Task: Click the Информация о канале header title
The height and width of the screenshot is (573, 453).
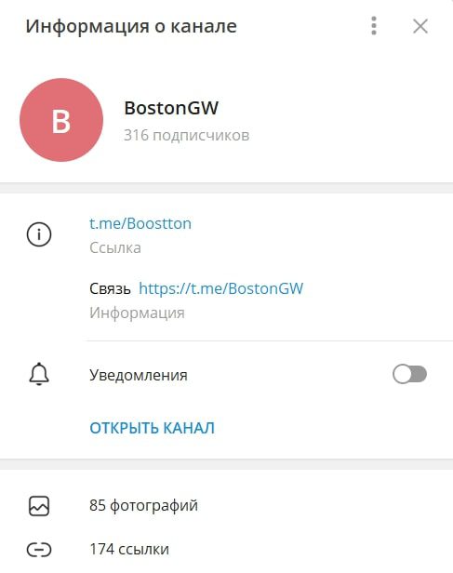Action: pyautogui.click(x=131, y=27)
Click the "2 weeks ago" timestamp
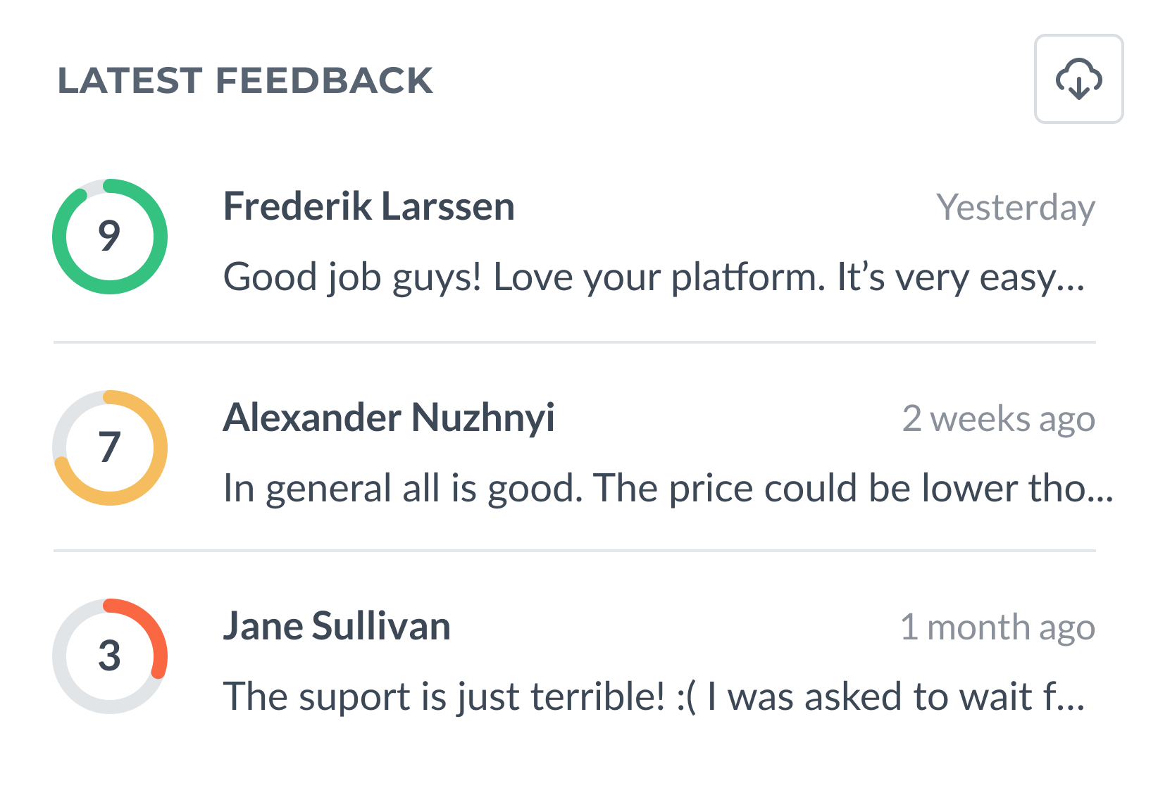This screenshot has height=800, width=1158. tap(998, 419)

════════════════════

Without the pictures, repeat all the records word for word.

Task: Click the Информация о канале header title
The height and width of the screenshot is (573, 453).
Action: pyautogui.click(x=131, y=27)
Click the "2 weeks ago" timestamp
This screenshot has height=800, width=1158. tap(998, 419)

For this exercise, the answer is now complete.